Kado Natal

24 Desember 2014

Sebuah kado mungkin acap kali kita bayangkan sebagai sesuatu hal indah dan menggembirakan hati. Kado adalah harapan dan misteri tersembunyi yang ingin kita dapatkan. Saat perayaan besar, kita sering mengharapkan kado sebagai pelengkap sebuah perayaan itu. Apapun jeisnya, apapun ukurannya, seberapapun harganya, kado tetaplah menyenangkan. Dan aku, aku sangat suka kado!

Namun beriring waktu, aku menemukan sebuah fakta hebat yangmengejutkan. Sebuah kado tak selamanya memberi rasa bahagia. Kado yang melahirkan rasa sakit serta keperihan. Hati teriris dan jiwa seolah remuk saat harus menerima sebuah kado yang tak menyenangkan hati. Layakkah ini disebut sebuah kado?

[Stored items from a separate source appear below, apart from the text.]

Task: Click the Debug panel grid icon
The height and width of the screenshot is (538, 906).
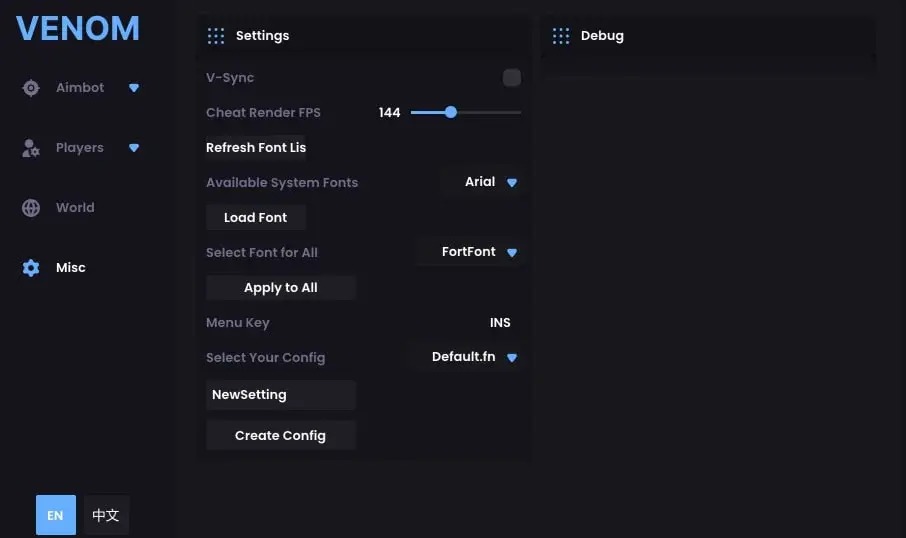Action: coord(561,36)
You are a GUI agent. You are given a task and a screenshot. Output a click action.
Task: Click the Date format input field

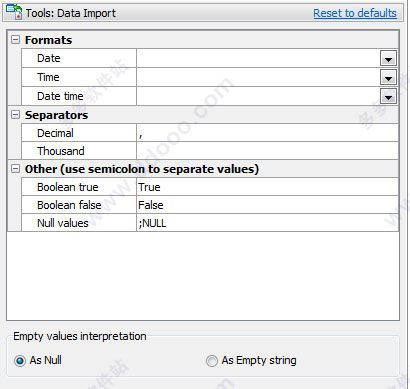[x=258, y=58]
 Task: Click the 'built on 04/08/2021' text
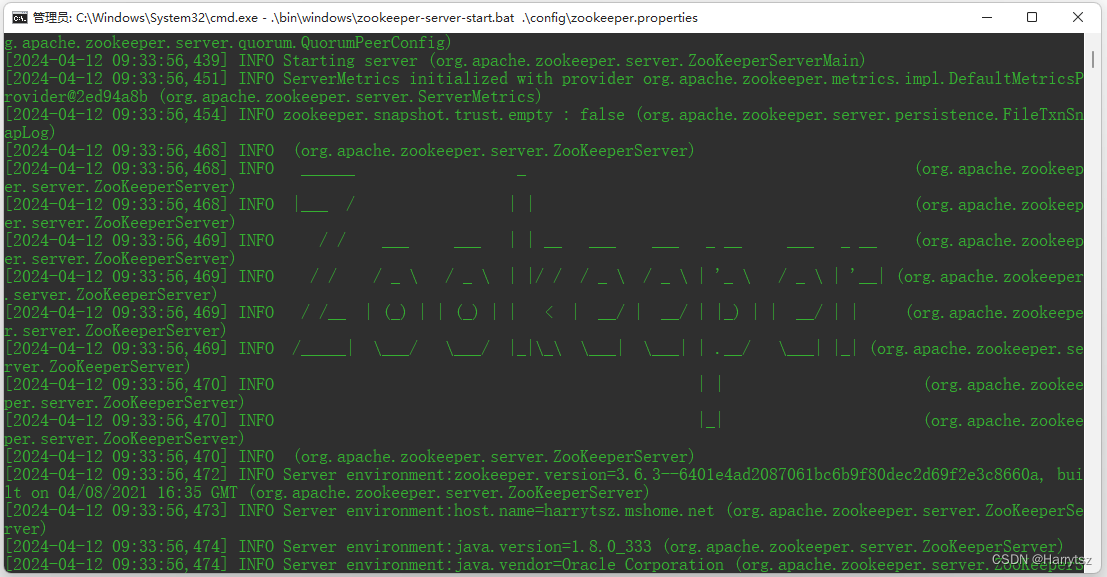pos(120,493)
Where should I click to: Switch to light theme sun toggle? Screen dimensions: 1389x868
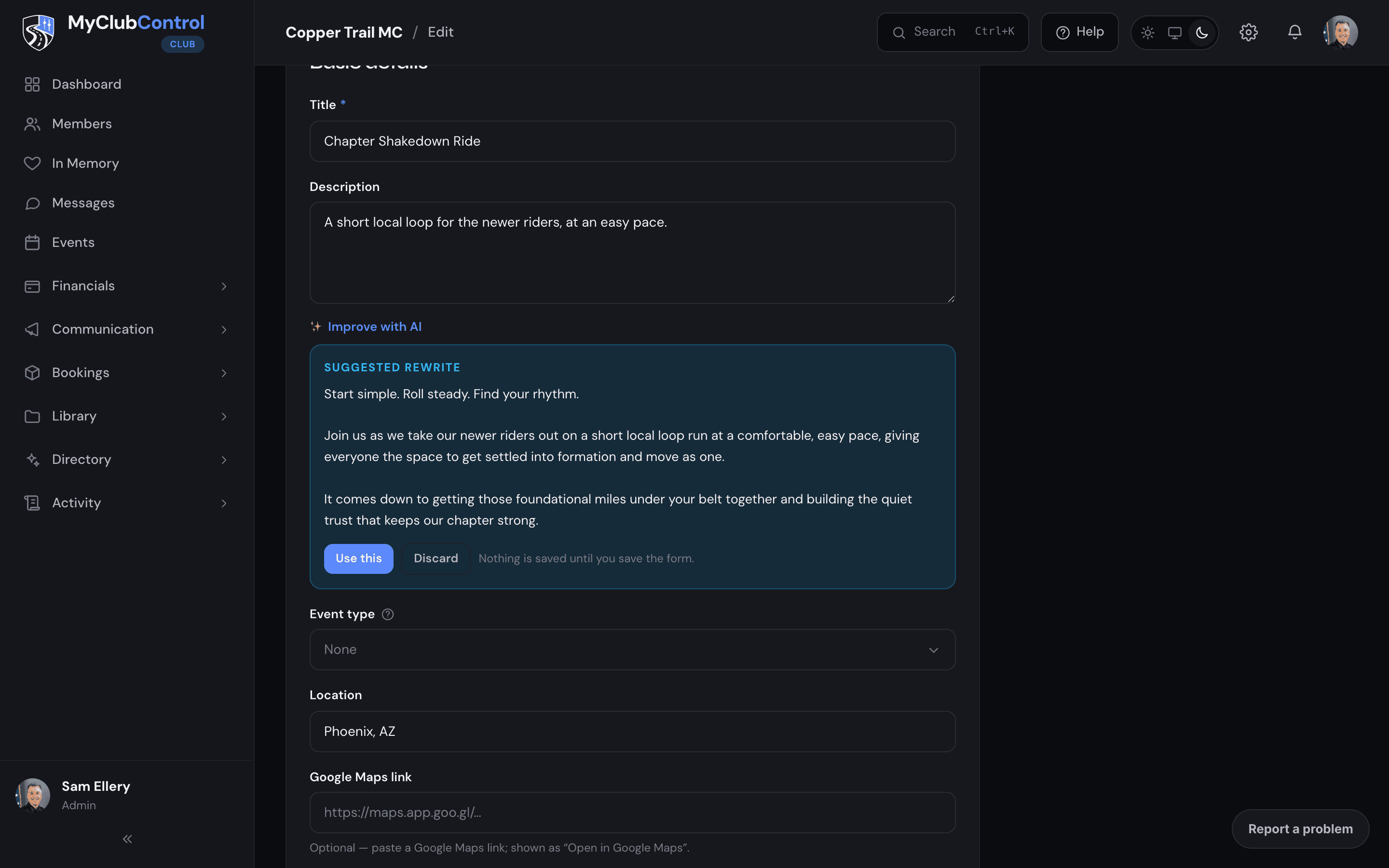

Saat kali pertama kuterima kado itu dengan tanganku, rasa sakitnya belum begitu terasa. Saat kugenggam kado itu dengan penuh rasa penasaran, semakin kurasakan sakit yang menyiksa. Ada rasa panas seperti bara api yang membakar setiap sendi. Kubuka perlahan, mataku mendadak kabur dan airmata menggenang di situ. Air mataku tertumpah dan berubah menjadi titik-titik darah. Kuangkat kado yang kubuka tadi, sinarnya menusuk dan masuk ke dalam pori-pori kulit mikron per mikron. Sekujur tubuhku kaku. Ada rasa sakit yang tak tertahankan! Perih. Airmataku seketika membeku. Otakku tergerogoti oleh hewan-hewan kecil yang entah datang dari mana. Kurasakan sakit pada setiap organ dalamku. Mendadak darah termuntahkan dari rongga mulutku. Rasa sakit ini, rasa perih ini, ah tolong aku! Tolong! Tanganku terikat oleh tali emas yang tak tahu entah muncul darimana pula. Leherku serasa tercekik! Aku tak bisa bernafas dengan baik! Aku sesak! Tolong... tolong aku! Aku mulai lemas tak berdaya. Aku tersungkur. Mendadak saat itu telingaku dipekakkan oleh suara nyaring yang mengganggu poendengaranku. Aduh! Suara itu semakin kuat! Telingaku seperti tercucuk jarum demi jarum, sakit sekali! Kepalaku pusing. Pandangan mataku kabur. Aku menyerah! Aku menyeraaaaaaaah! Bapa... tolong... Bapaaaaaa!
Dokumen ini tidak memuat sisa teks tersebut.